Случается, что горячая новость неожиданно приходит за пять минут до начала передачи. Гримерша накладывает последний мазок на лицо Кармоди, техники настраивают камеры и прогревают прожекторы. Не обращая внимания на окружающую суету, великий жрец масс медиа читает, склонившись над своим столом, только что принесенный ему текст – через несколько секунд он устремится в студию, которая находится по соседству с кабинетом, и выйдет в эфир. А пока он никого не видит и не слышит.
Мебель, которая не попадает в поле съемки, но соседствует с декорациями, аккуратно расставлена. За ней прячется референт, который передает ведущему срочную информацию, полученную во время передачи. Кармоди в таких случаях блистательно импровизирует.
Когда планету сотрясают катаклизмы, Кармоди дни напролет проводит в маленькой студии, заваленной книгами, фотографиями с дарственными надписями, макетами космических кораблей, о взлете которых он рассказывал в своих выпусках.
Каждый вечер Кармоди заканчивает передачу очень простыми, но ставшими знаменитыми словами:
"Вот как обстоят дела сегодня". И называет дату.
Кармоди возвращается в свою берлогу, торопливо снимает грим и, чтобы освежиться после обжигающе яркого света прожекторов, обязательно принимает теплый душ. Прежде чем одеться, он минут на десять растягивается на походной кровати и отдается созерцанию своего единственного подлинного украшения.
Разноцветные телефоны и мониторы отключены.
Полчаса после передачи никто не смеет войти в кабинет Кармоди, даже для того, чтобы сообщить ему о наступившем конце света.
Глава 21
Ночь с 2 на 3 февраля, перед самым рассветом
Дэвид снова замерз, и он поднимает стекло. Наедине со своим отчаянием, он устало барахтается среди морской стихии и захлестывающих его волн, а на грозовом горизонте – ни одного острова. Но временами к молодому человеку возвращаются силы, и он пытается доплыть до пенистого гребня следующей волны. Пока он держится на плаву, в памяти проносятся лица дорогих ему людей, и кажется, что еще не все потеряно, он еще победит. Потом на него опять накатывают волны рвущейся изнутри боли, он тонет, вновь всплывает и отчаянно гребет, чтобы добраться до ближайшего берега.

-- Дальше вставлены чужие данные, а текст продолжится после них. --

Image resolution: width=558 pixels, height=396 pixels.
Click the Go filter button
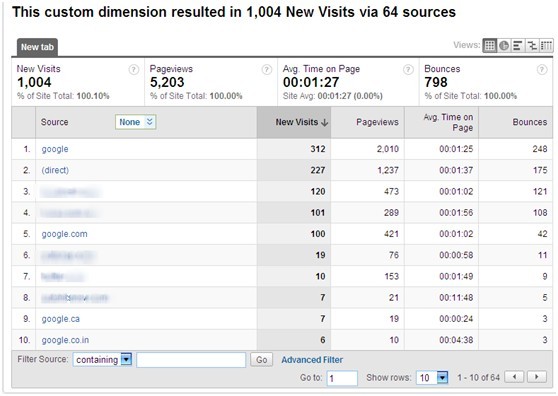click(262, 360)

Его пальцы шарят по панели управления; четыре габаритных огня начинают мигать в темноте и разбрызгивают по снегу оранжевые блики.
Выйти на разделительную полосу автострады, поднять руку, чтобы остановить грузовик; если же он проедет мимо, слепой, равнодушный, может, улечься на асфальт или поджечь "Шевроле"? Тогда уж они обязательно остановятся! Дэвид всю жизнь ждал, когда другие шагнут к нему навстречу. Но даже если это случалось, он никому до конца не открывался.
А может, как ни в чем не бывало, поехать в мотель "Литл Америка" – ведь это совсем близко, или же вернуться в Рок-Ривер? Самому броситься к людям? Нет, даже сама эта мысль теперь для него невыносима.
Сколько лет он потерял понапрасну, то и дело меняя работу! Едва он успевал устроиться на новом месте, как тут же опять принимался отмечать в газетах красными звездочками объявления о работе. В первые дни он всегда с увлечением учился. Кем он только не работал! Водителем, каменщиком, механиком. Каждый раз он брался за дело с воодушевлением, обзаводился инструкциями, усердно их изучал, засыпал окружающих вопросами. Очень довольный приобретенными познаниями, он ждал, что его талант незамедлительно признают. Тщетно.
Сколько раз я уже разочаровывался, но всякий раз во мне, как болезнь, снова просыпался азарт. Но сейчас Шеффер приказал мне уехать из Рок-Ривера в Монтану, а я уже был готов вот-вот наступить на хвост этим ворюгам. Когда я раскрыл заговор – ну, тогда, в "Мустанге", я подумал, а что, если тот тип, которого называли Дугом, и второй, который тоже разговаривал с Хаски, – те самые беглые заключенные, о которых писала "Стар" еще две недели назад?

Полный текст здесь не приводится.